EDITORIAL
Right to Bear Arms
By Tibor Machan - June 18, 2014

Arms are weapons with which to physically overpower others. There are justified and unjustified cases of overpowering others. Self-defense is clearly a case of the former. Aggressing upon another, robbing, murdering, raping, assaulting or kidnapping another would be cases of the latter. Not all guns are but most can be arms.

A principle of the legal system of a free society that is directly derived from the existence, respect for and protection of individual rights is due process. No one's conduct may be banned or regulated without it being very probable that such conduct amounts to rights violation.

Ownership of arms by no means implies their unjustified use. The display of arms, in certain circumstances, could, however, constitute a probable cause for being disarmed. If one aims a bazooka from one's front yard at a neighbor's home, especially one with whom one has had some sort of acrimony brewing, that could qualify. In such a case an injunction against the use, perhaps even ownership, of the weapon in question could be justified.

Barring any such circumstance, ownership of arms is akin to ownership of anything else, a case of the exercise of the right to private property, which in a free society would not be violated.

There are those who advance certain kinds of utilitarian arguments against gun ownership and purchase by citizens without any criminal record or similar valid impediments to such ownership. Some probability does exist that arms will be misused more if their ownership is not prohibited than otherwise. Of course, this is true for implements other than weapons.

In a free society the task of law enforcement would be, in part, to stand guard against the misuse of any weapons or other implements, provided such guardianship does not itself violate individual rights. Furthermore, in the absence of the right to private property as applied to arms, the government and criminals would be the only segment of society that would have free access to them. That also creates a likelihood of the successful illicit use of arms. So the utilitarian case is mixed, even if that were all about which we needed to be concerned. Indeed, the empirical data appears to demonstrate that when ordinary, non-criminal people have their right to bear arms respected and protected, violent crime, which includes shootings, go down in frequency, while the increase of restrictions has been accompanied by a rise of such crimes.

In any case, however, rights trump utility, since rights are derived from our very nature as human beings, while that is of utility is extremely unstable, dependent on fluctuating needs and wants. In the US the federal Constitution, accordingly – in the 2nd Amendment of its Bill of Rights – bans government control of private arms. The people are said to have the right to bear arms, not only because, as argued here, they have the right to private property in general but also because it is likely that when government bans weapons for the citizenry, its power over the citizenry grows and is likely to be exercised more freely. Indeed, many measures of the government constitute invasions, violations of individual rights, and in justice citizens ought to be disarmed when coping with these. Not that armed resistance need be their first recourse in the face of such rights violation. However, whatever recourse they do take, it is useful to have their actions backed with the fact that they could defend themselves against an out of control state.

Some have argued that no absolute right to owning guns can be justified.

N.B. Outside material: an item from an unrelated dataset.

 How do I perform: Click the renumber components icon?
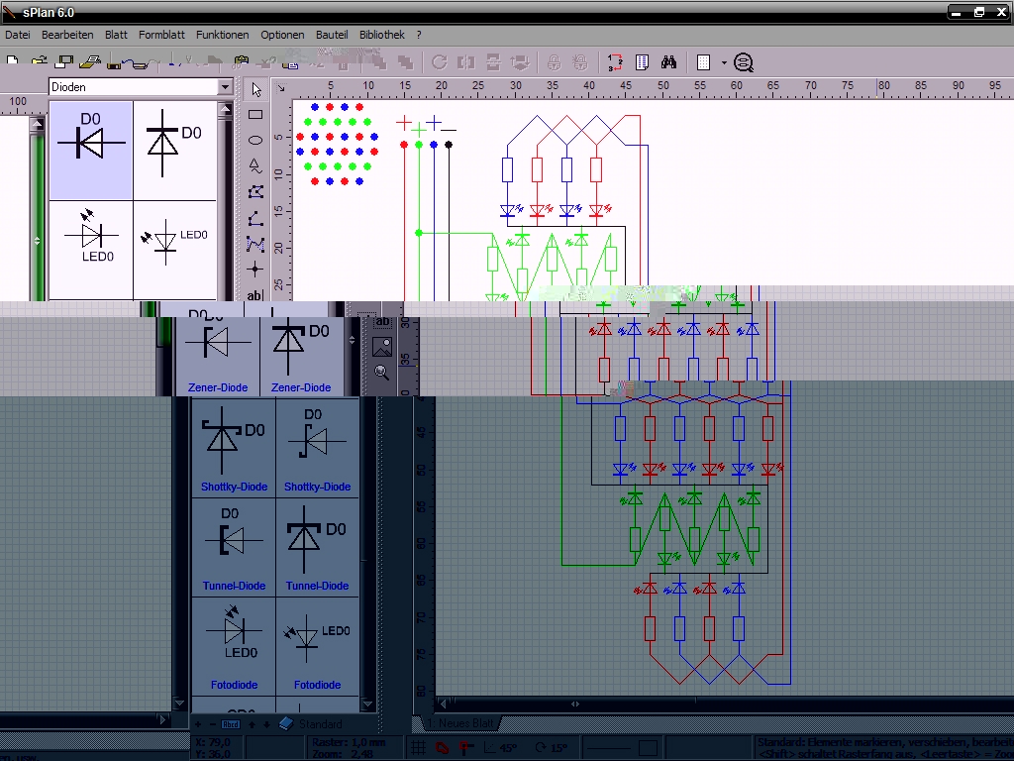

Indeed, they have held it against libertarians that they lack flexibility in these matters and insist on an artificial absolutism. Yet this is not a very convincing point at all. Those who champion a fully free society are not mindless dogmatists, merely principled. And being principled means, essentially, that the default stance on any issue is a basic principle, in this case that of individual liberty. If, as already noted, it can be shown that a clear and present danger exists from someone's ownership of arms, in a free society legal avenues would exist to meet this eventuality. But the first option on the books would be for no one to prohibit anyone else from owning and using arms unless this involves the violation of another's rights.

A full defense of the right to private property and gun ownership would need to address more fundamental matters, of course. But in the present context those fundamental matters are not at issue. The question is how various public policy matters must be reconciled to the truth of basic libertarian principles. Banning guns does not succeed and, is furthermore, shown to be counterproductive. It seems, in addition, to be a grab for power rather than some safety measure imposed by benign politicians and bureaucrats.

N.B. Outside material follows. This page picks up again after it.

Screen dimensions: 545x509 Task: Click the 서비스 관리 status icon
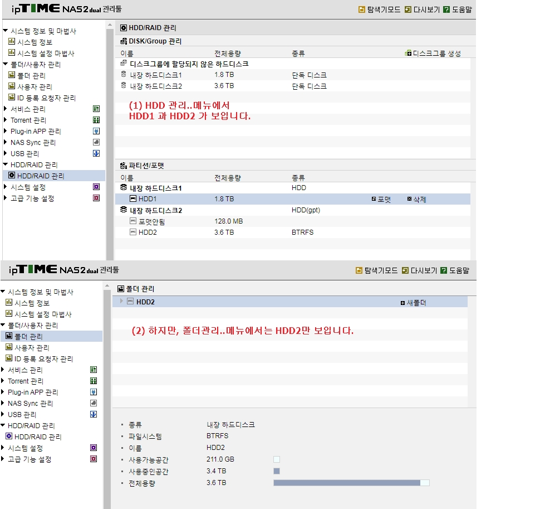click(96, 109)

In most societies there are now immense public realms, under the administrative authority of governments. Thus, for example, most primary, secondary and higher education establishments are administered by governments. In the course of such administration various policies appropriate to the management of the school in question may be instituted and these will, in the last analysis, amount to government regulation. A ban on weapons in the schools, then, may seem like a case of government violation of the 2nd amendment, although that is by no means clear cut. Instead, this is the result of government having inserted itself into this essentially non-public activity in society, which has gained it a foothold in directing people's lives.

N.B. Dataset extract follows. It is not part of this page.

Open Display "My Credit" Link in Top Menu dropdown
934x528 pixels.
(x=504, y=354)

In a fully free system, wherein government would only do its proper activities, namely, secure our rights to life, liberty and the pursuit of happiness (property), no bans on guns by government would exist. However, the innumerable private institutions throughout the community could establish rules of their own, including those that would regulate the use of arms. That kind of system, with its built in provision for a plurality of solutions to diverse problems – which contrast with the insufferable habit government has to use the "one size fits all" approach – would be in force in a free society.

References:

Joyce Lee Malcolmn, To Keep & Bear Arms (Cambridge, MA: Harvard University Press, 1996).